Baseado nesse entendimento, o colegiado, por unanimidade, confirmou acórdão do Tribunal de Justiça de Minas Gerais (TJMG) que condenou um homem a pagar R$ 120 mil de indenização por ter contaminado a ex-companheira com o vírus durante união estável.

A mulher ajuizou ação de indenização contra o ex-companheiro – com quem manteve união estável durante 15 anos e teve três filhos – por ter sido infectada pelo HIV nesse período. Ela pediu uma pensão mensal de R$ 1.200 e danos morais no valor de R$ 250 mil.

Tanto a sentença quanto o acórdão de segunda instância reconheceram a responsabilidade civil do ex-companheiro, seja por ter sido comprovado no processo que ele tinha ciência da sua condição, seja por ter assumido o risco com o seu comportamento. A indenização fixada em R$ 50 mil em primeiro grau foi aumentada para R$ 120 mil pelo Tribunal de Minas Gerais, mas o acórdão negou o pagamento da pensão mensal.

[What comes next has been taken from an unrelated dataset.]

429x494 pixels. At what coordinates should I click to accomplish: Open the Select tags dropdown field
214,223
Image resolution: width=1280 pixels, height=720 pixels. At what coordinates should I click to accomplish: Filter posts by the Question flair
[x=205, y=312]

Dos Requisitos da Responsabilidade Civil

Em casos de responsabilidade civil por contaminação por doença venérea, seja no âmbito familiar ou qualquer relação que envolva confiança, existe a responsabilidade civil subjetiva.

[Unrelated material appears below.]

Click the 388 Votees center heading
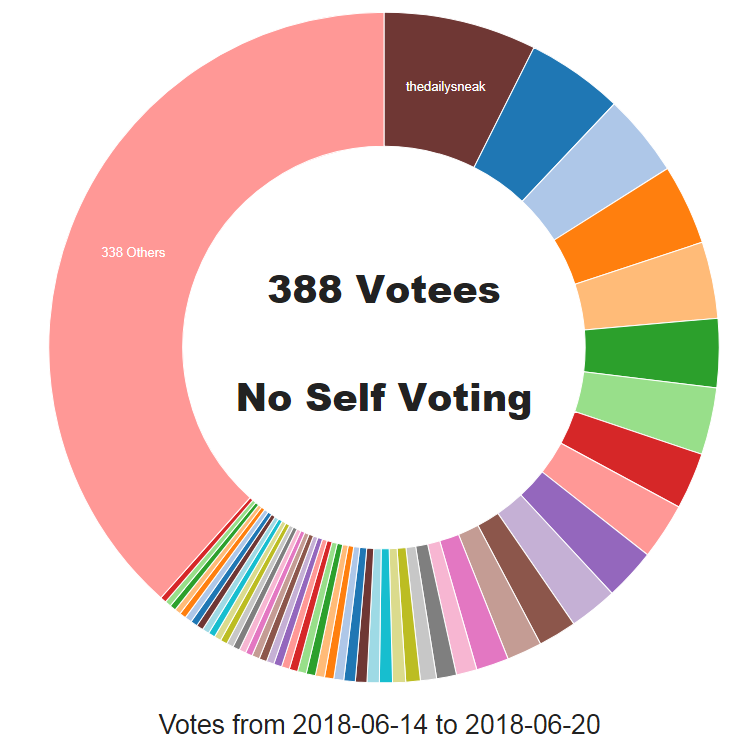 click(x=384, y=289)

Mas para haver essa responsabilidade, é preciso que sejam cumpridos os requisitos que devem ser preenchidos. Vamos elencar eles a seguir:

Primeiramente, é preciso haver uma ação ou omissão que gere um dano à vítima. No caso, há uma conduta comissiva, de ter relação sexual, estando contaminado, e transmitir a doença ao parceiro.

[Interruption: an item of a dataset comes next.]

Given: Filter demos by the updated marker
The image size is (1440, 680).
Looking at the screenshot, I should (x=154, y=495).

Vejamos, é importante salientar que, além de existir a ação, isto é, o ato sexual, é necessário que o portador da doença saiba ou deva saber de sua contaminação, e é igualmente exigido que exista o resultado, isto é, a contaminação do parceiro.

Se não sabia da condição de portador de uma doença sexualmente transmissível, ou se não há a transmissão, não há que se falar em responsabilidade civil, pois não houve dano, ou não houve elementos subjetivos capazes de gerar uma responsabilidade civil do agente.

Por outro lado, é necessário que haja nexo causal entre a conduta do infrator e o resultado negativo causado à vítima. Se por exemplo, ficar comprovado que o infrator tinha, conscientemente, uma DST e teve relação com a vítima, mas esta, antes mesmo de qualquer relação, era igualmente portadora da doença, não há que se falar em responsabilidade civil do infrator, pois quebramos o nexo causal da conduta.

Por derradeiro, é preciso que consideremos dentro do conceito de responsabilidade civil, que deve haver uma intenção por parte do infrator, isto é, o dolo em contaminar, ou ao menos uma culpa, caracterizada pela negligência, imprudência ou imperícia do infrator.

Essa caracterização entre o dolo e a culpa, e quão absurdo fora o nível da negligência ou imprudência do infrator, além de confirmar a responsabilidade, pode ser um índice para calcular a extensão do dano causado, pois certamente aumenta a reprovabilidade da conduta.

Considerações Finais

Chegando ao fim desse artigo, temos um esboço sobre mais uma situação de crime, que gera uma responsabilidade civil. É muito importante frisar que a responsabilidade civil, em certas situações, pode ser mais pedagógica ou punitiva do que a própria pena aplicada no Direito Penal.

Também frisamos que a responsabilidade civil, muitas vezes é mais ampla, e mais fácil de se comprovar, do que a responsabilidade criminal, posto que na seara criminal existem inúmeras situações que poderiam excluir a responsabilidade, ou dificultar uma condenação, pela ausência de provas específicas, as quais podem ser dispensadas numa ação civil.

Apesar de ser um assunto delicado, é importante ter um acompanhamento psicológico e social da vítima, e num segundo momento o acompanhamento de um advogado comprometido com a profissão, capaz de dar uma resposta adequada a essa situação, resguardando a intimidade e confidencialidade típica desse tipo de atendimento.